Well, they seemed to have forgotten about Mukahi…who was still on the roof screaming his head off and well to most of the school, it looked like he was about to commit suicide.
"Oshitari, can't you do anything about this?"
Oshitari smirked. "MUKAHI, DON'T JUMP, IT'S NOT WORTH IT! YOU'RE LIFE IS MORE IMPORTANT THAN FAILING PSYCHOLOGY!"
"SHUT UP, I'M NOT TRYING TO JUMP! I HAVE A 48 IN PSYCHOLOGY NOW!!!!"
"THAT'S STILL A FAIL, GAKUTO! BEFORE YOU DIE, I WANTED TO TELL YOU THAT I LOVE YOU!" Oshitari's face was of pure amusement.
"…what…the…fuck…?" The whole team said, except for Atobe who doubled over laughing.
"YUUSHI…WHAT THE FUCK ARE YOU TALKING ABOUT!?!?!?!"
"What?
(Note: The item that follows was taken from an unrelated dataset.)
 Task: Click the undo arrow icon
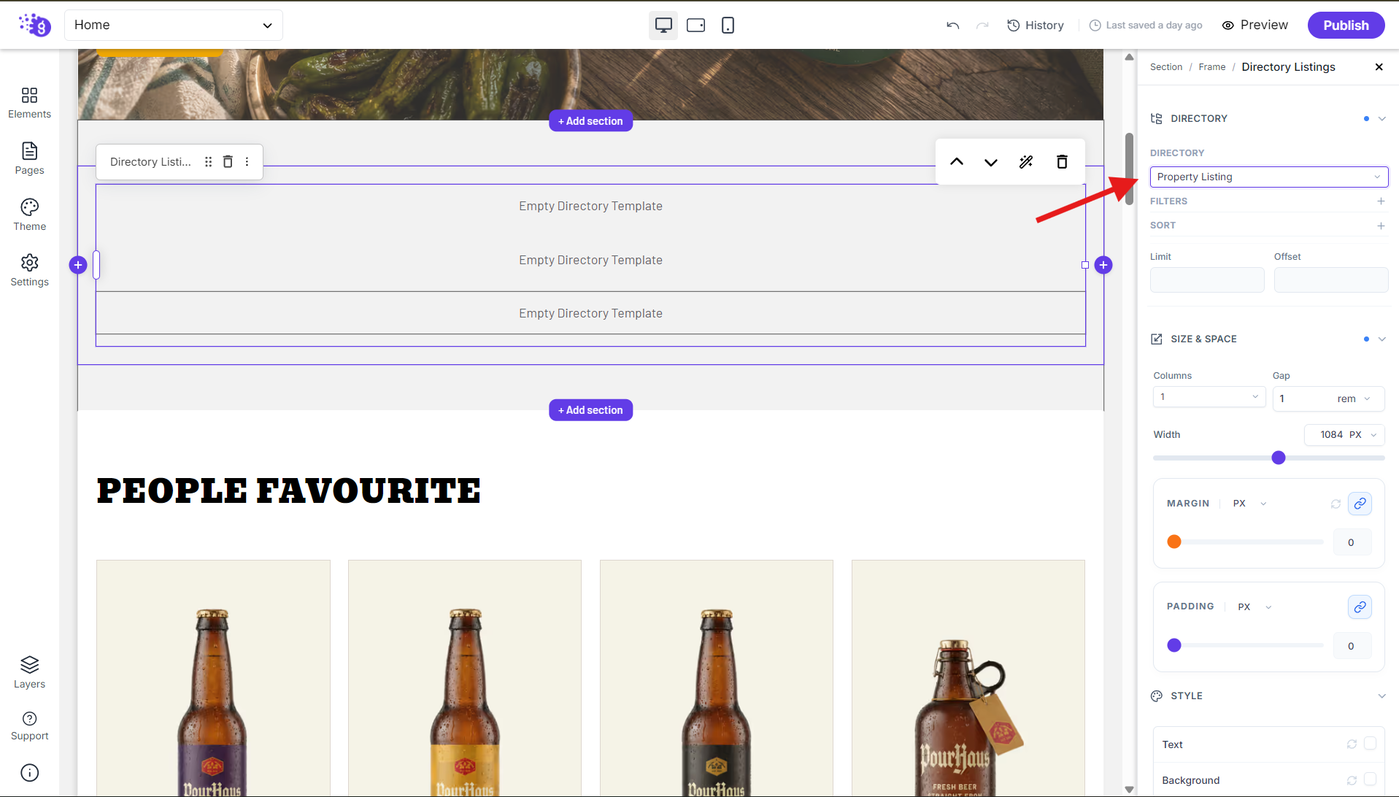point(952,25)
I'm not getting the loser down." Atobe said, wiping tears of laughter from his eyes.
"WHERE IS KABAJI?"
"He's off looking for Jirou…"
"ARGH!!!" Shishido screamed.
"Shishido-san, please calm down…"
"THAT.IS.IT!!! I AM GOING UP THERE!"
"I wouldn't do that if I were you…"
"WHAT IS IT NOW, ATOBE?"
"Never leave the team when they're like this, buchou lesson one on one." Atobe smirked.
"THEN WHAT AM I SUPPOSED TO DO?"
"Problem solving," Atobe smirked.
Why today…why today?
"If you were a proper buchou, you wouldn't have let it get this far…"
"Are you challenging Ore-sama, ahhh?" Shishido grinned.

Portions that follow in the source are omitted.